La dermatite de contact se caractérise le plus souvent par une éruption cutanée faite des papules (« boutons » en relief) et de vésicules (« cloques d’eau » avec un contenu clair) avec une sensation de démangeaisons. L’éruption est parfois douloureuse, invalidante, s’acccompagnant d’un œdème très important de la zone inflammée. L’éruption est strictement localisée au site du tatouage, de sévérité variable mais pouvant aller jusqu’à de véritables bulles. Très rarement, des signes généraux voire une mise en jeu du pronostic vital ont été rapportés. L’éruption survient en moyenne dans les sept à quinze jours après application du tatouage, mais la PPD est tellement puissante qu’elle peut entraîner une réaction dans les 48 à 72 heures en l’absence de sensibilisation préalable.

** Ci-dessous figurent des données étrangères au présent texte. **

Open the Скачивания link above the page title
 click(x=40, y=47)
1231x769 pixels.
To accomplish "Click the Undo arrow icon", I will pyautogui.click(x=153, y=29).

Au long cours peuvent persister des cicatrices hypertrophiques/chéloïdes voire des troubles de la pigmentation, parfois (hyper- ou hypopigmentation) dessinant « en négatif » le tatouage temporaire. Enfin, la sensibilisation à la PPD s’accompagne de sensibilisations de contact à divers produits (teintures capillaires, colorants textiles…). Des explorations allergologiques, à distance de l’épisode aigu, sont indispensables pour évaluer l’état de sensibilisation.
Le contrôle du circuit de distribution des produits et des lieux de réalisation des tatouages est difficile (plage, marché). La PPD est réservée en cosmétique aux teintures capillaires aux Etats-Unis et en Europe. La législation américaine et européenne interdit l’importation de tatouages temporaires qui ne sont pas conformes (présence de PPD ; absence de composition des ingrédients).
Conclusion
Le tatouage au henné offre une alternative très attractive aux tatouages permanents aux jeunes en période estivale, le caractère « temporaire » donnant une fausse impression de sécurité. Le consommateur doit être au courant des risques aigus et chroniques encourus par l’application de henné noir sur la peau. Il faut éviter de faire réaliser un tatouage au henné chez un artiste qui vous propose 1) un tatouage au henné noir, 2) un tatouage au henné qui sera appliqué « rapidement », en quelques minutes ou moins de quelques heures et/ou 3) un tatouage temporaire qui va durer « plus longtemps que la normale ».
En l’absence de législation, la prévention passe essentiellement par une information régulière annuelle du grand public notamment des jeunes adultes et des parents avant la période estivale, à l’image du communiqué de presse annuel de l’Affsaps.